TBR: The Commitment

Today’s book is The Commitment: Love, Sex, Marriage and My Family, by Dan Savage, of Savage Love [decidedly not work-safe] fame.  It’s the story of his and his boyfriend’s discussions about whether to get matching tattoos, wrapped in various digressions about the marital choices of the rest of his family and the weirdness of the institution of marriage in general. 

It’s a quick read, funny in places, but without the emotional intensity of The Kid, in which Savage wrote about their decision to adopt a child, and the adoption process.  The heart of the book is the personal stories, which put a face on the gay marriage debate.  But fundamentally, I don’t see this book changing many people’s minds; the only ones who are likely to read it are already on Savage’s side.

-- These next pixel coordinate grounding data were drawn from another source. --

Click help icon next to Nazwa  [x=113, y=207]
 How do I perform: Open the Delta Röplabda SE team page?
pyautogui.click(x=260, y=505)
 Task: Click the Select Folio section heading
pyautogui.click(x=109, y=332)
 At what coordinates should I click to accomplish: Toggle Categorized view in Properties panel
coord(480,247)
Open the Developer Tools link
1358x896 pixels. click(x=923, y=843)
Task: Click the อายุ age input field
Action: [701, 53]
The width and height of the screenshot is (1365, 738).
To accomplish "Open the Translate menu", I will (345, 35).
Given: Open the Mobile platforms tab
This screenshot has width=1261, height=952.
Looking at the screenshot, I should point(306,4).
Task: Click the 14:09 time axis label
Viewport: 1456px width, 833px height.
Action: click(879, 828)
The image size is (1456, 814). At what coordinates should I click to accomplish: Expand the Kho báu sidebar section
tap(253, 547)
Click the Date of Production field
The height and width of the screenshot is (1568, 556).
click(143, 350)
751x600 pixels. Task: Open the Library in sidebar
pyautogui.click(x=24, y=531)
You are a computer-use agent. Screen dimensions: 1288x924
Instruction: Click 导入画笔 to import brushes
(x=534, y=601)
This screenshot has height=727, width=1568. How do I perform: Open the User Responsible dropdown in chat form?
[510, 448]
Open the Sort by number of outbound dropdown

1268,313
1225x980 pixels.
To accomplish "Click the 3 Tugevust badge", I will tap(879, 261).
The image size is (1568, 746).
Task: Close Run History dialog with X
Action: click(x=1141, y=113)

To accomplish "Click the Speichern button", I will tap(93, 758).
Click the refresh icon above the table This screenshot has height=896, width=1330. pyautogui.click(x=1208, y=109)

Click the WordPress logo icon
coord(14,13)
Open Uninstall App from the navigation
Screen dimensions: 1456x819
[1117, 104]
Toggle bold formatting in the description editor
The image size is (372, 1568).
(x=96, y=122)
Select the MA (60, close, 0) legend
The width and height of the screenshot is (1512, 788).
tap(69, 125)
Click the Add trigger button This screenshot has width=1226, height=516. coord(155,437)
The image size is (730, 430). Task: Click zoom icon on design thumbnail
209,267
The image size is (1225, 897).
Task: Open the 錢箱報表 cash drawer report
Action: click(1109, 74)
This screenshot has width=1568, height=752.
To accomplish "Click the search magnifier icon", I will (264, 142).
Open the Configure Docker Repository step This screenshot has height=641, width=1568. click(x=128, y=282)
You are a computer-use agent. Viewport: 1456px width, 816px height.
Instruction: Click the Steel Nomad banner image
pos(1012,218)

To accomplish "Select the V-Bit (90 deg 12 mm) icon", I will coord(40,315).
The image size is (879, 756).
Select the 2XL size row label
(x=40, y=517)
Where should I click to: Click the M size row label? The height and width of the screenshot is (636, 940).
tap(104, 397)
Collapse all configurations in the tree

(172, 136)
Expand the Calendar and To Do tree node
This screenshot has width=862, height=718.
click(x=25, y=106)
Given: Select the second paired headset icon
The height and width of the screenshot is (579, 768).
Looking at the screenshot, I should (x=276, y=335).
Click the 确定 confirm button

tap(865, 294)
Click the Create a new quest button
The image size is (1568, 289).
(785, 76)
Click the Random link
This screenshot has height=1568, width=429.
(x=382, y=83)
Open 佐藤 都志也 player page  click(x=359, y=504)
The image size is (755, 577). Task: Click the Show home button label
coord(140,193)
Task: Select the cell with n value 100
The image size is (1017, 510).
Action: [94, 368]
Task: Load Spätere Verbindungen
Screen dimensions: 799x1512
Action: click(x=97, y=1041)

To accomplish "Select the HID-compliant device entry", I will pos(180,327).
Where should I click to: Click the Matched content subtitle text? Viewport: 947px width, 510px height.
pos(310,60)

Savage makes some interesting points about how people hold gays who want to get married to a higher standard than they do to heterosexual couples.  (That is, if they want to get married to their same-sex partners — Savage points out that if he wants to enter into a sham marriage with a woman he has no plans to live with, the state will happily bestow its authority on it.)   He argues in favor of commitment, especially when children are involved, but against enforced monogamy as an essential part of such commitments.  And, in a passage that is both funny and biting, he argues against the perverse logic that says that "only a marriage that ends with someone in the cooler down at Maloney’s [funeral home] is a success."